SAN FRANCISCO — When a firefighting helicopter went down in Northern California last week, killing nine and injuring four, the mountain crash site was so remote that it could only be reached by air or a full day's hike.

According to the U.S. Forest Service, fighting the stubborn wildfire in an area nowhere near homes or businesses was necessary because massive plumes of smoke were threatening the health of residents across the region.

But in a summer when a staggering number of wildfires are costing millions to fight, not everyone agrees that sending firefighters to backcountry blazes that pose no obvious threat to lives or property is the right approach.
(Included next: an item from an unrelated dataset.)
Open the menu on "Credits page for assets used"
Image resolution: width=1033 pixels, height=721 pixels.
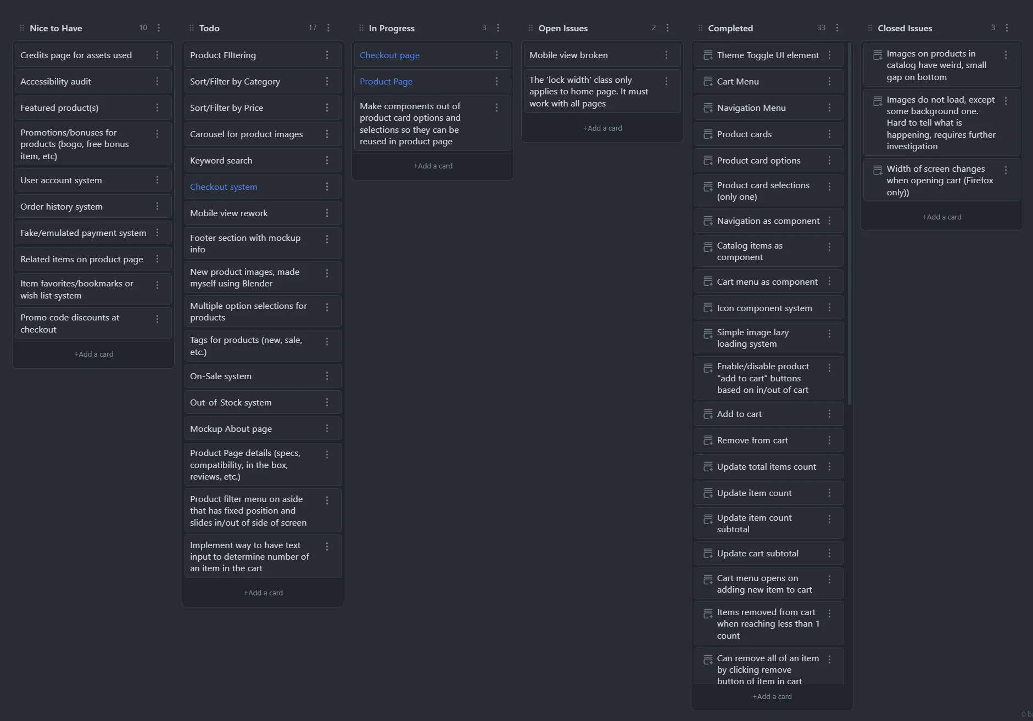pyautogui.click(x=158, y=55)
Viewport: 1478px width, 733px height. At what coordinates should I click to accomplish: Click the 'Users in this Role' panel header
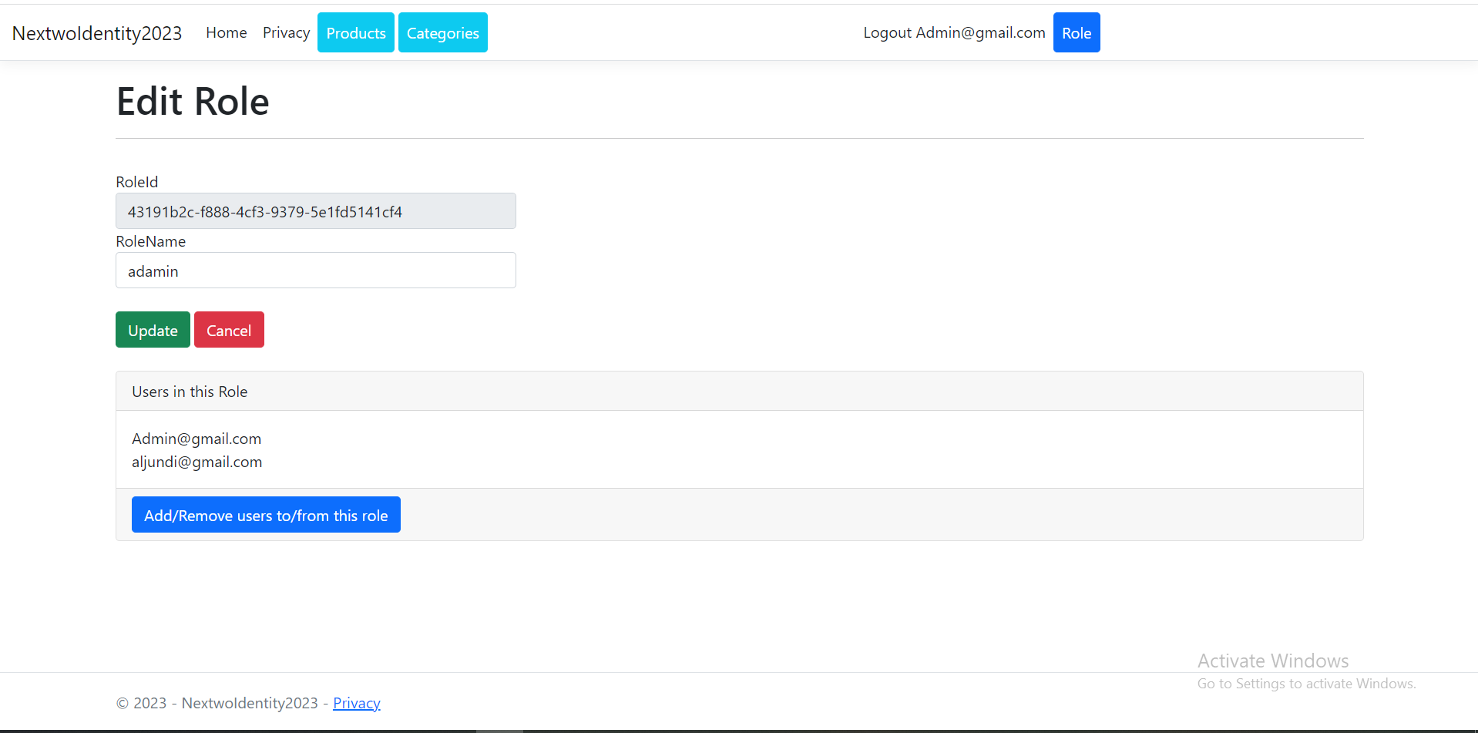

"Sending them to put out a fire in the wilderness is both overkill and unnecessary," said Timothy Ingalsbee, a veteran firefighter and executive director of Firefighters United for Safety, Ethics and Ecology. "Firefighters are being ordered to take significant risks of their lives, health and safety that are incommensurate with ... the benefits of suppression."

Before the crash, most of the men who died had spent the day cutting fire lines in the Trinity Alps Wilderness, a protected area where under normal conditions federal law forbids all forms of mechanical transportation.

The blaze they were battling was part of a larger series of fires sparked across the Shasta-Trinity National Forest in late June.

By late July, fire had crept close enough to the nearby community of Junction City to force residents to evacuate. By Aug. 5, the day of the crash, all evacuation orders had been lifted for nearly a week.

Still, authorities believed that smoke pouring from blazes that had consumed 135 square miles posed a serious enough health hazard to keep firefighters on the front lines.

Furthermore, a decision had been made early on to bring the battle against the fires to the wilderness, based on experience that blazes in that part of the state grew large if not beaten down, said Kent Romney, a Shasta-Trinity National Forest spokesman.

"Those that are in wilderness areas tend to move out of wilderness areas," Romney said.

Some critics of federal wildfire-fighting policies aren't convinced.

Environmentalists have long argued that overzealous firefighting efforts fueled by media-driven hysteria are thwarting natural processes that have evolved over millennia to create a symbiotic relationship between forest ecosystems and wildfire.

Refusing to allow nature to run its course when homes and lives aren't threatened, they argue, creates an unnatural buildup of forest fuels that lead to more severe fires in the future.

A better strategy would depend on controlled burns set in the offseason to create buffer zones around communities that might otherwise be threatened, said Rich Fairbanks, a California wildfire expert with the nonprofit Wilderness Society.

"We ought to be treating these forests in the winter and the spring, not in August," Fairbanks said. "Why are you letting random events dictate how you manage these forests?"

Still, in the case of the wildfires plaguing far Northern California this summer, even Fairbanks believes the unusually harsh conditions compared with other years gave fire officials no choice but to fight them on every front.

From his home in southern Oregon, he said, he could see heavy smoke from the blazes drifting north day after day. And on the day after the crash, Gov. Arnold Schwarzenegger issued a state of emergency for neighboring Humboldt County because of "unprecedented smoke conditions."

The assessment that the scope of this year's fires made an aggressive posture the only choice was shared by the head of the Forest Service's Pacific Southwest Region, which includes California. In early July, chief forester Randy Moore issued a decision not to allow any wildfires in national forests to burn unchecked and to prohibit prescribed burns until the wildfire threat diminished.

Nevertheless, other agencies showed signs of employing a different strategy.

On Thursday, officials pulled crews off of a remote fire burning in Kings Canyon National Park after seven firefighters suffered minor injuries while working in steep terrain. Park spokeswoman Deb Schweizer said the fire, smaller than 1 square mile, posed no threat and has not created enough smoke to hurt air quality in the region.

"It's certainly not worth people getting hurt over," Schweizer said. Fire officials plan to continue flying over the blaze to map its spread.